Nothing but an exact copy is wanted here: the line with "The width and height of the screenshot is (924, 419)." and all the lines that follow it in the entries below.

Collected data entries
+++

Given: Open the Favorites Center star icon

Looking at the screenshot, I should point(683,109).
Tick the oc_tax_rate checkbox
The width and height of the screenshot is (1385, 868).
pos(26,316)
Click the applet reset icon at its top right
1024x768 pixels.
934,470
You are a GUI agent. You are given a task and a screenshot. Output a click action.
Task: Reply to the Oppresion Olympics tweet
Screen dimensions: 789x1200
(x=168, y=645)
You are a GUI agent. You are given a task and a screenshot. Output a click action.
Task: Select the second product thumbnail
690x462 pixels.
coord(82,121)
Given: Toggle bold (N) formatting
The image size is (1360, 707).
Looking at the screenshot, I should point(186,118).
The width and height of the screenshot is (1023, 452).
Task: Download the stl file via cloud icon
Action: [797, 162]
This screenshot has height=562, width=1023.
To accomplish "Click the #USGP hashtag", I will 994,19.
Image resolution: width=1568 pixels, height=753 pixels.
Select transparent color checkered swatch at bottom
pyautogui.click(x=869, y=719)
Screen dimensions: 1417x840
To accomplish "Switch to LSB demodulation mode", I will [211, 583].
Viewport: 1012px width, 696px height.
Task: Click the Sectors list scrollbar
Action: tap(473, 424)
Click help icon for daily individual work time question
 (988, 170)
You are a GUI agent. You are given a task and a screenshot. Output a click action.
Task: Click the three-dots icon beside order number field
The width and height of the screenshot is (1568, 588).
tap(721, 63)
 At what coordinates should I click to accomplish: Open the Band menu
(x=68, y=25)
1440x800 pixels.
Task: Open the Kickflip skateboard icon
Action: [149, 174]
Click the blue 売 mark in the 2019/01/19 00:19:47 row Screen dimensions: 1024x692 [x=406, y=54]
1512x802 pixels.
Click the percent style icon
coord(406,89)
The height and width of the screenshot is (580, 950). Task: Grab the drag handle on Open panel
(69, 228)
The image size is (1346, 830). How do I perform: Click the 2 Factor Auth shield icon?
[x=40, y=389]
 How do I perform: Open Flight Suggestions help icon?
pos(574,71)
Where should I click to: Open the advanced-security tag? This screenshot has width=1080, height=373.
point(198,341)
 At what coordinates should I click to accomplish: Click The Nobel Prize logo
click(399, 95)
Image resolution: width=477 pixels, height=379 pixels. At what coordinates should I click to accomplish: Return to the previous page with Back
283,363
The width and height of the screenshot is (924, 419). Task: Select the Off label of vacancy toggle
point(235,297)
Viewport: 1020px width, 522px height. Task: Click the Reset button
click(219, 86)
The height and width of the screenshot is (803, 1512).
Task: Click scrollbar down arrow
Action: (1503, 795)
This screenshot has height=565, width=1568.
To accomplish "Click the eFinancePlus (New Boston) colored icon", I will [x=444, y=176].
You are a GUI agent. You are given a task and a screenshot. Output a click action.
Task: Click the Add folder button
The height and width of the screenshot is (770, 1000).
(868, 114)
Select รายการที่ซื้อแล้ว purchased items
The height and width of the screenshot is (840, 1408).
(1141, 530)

+++

EXERCISE ANSWER.
The width and height of the screenshot is (924, 419). Task: Select the Off label of vacancy toggle
point(235,297)
Viewport: 1020px width, 522px height. Task: Click the Reset button
click(219, 86)
The height and width of the screenshot is (803, 1512).
Task: Click scrollbar down arrow
Action: (1503, 795)
This screenshot has height=565, width=1568.
To accomplish "Click the eFinancePlus (New Boston) colored icon", I will [x=444, y=176].
You are a GUI agent. You are given a task and a screenshot. Output a click action.
Task: Click the Add folder button
The height and width of the screenshot is (770, 1000).
(868, 114)
Select รายการที่ซื้อแล้ว purchased items
The height and width of the screenshot is (840, 1408).
(1141, 530)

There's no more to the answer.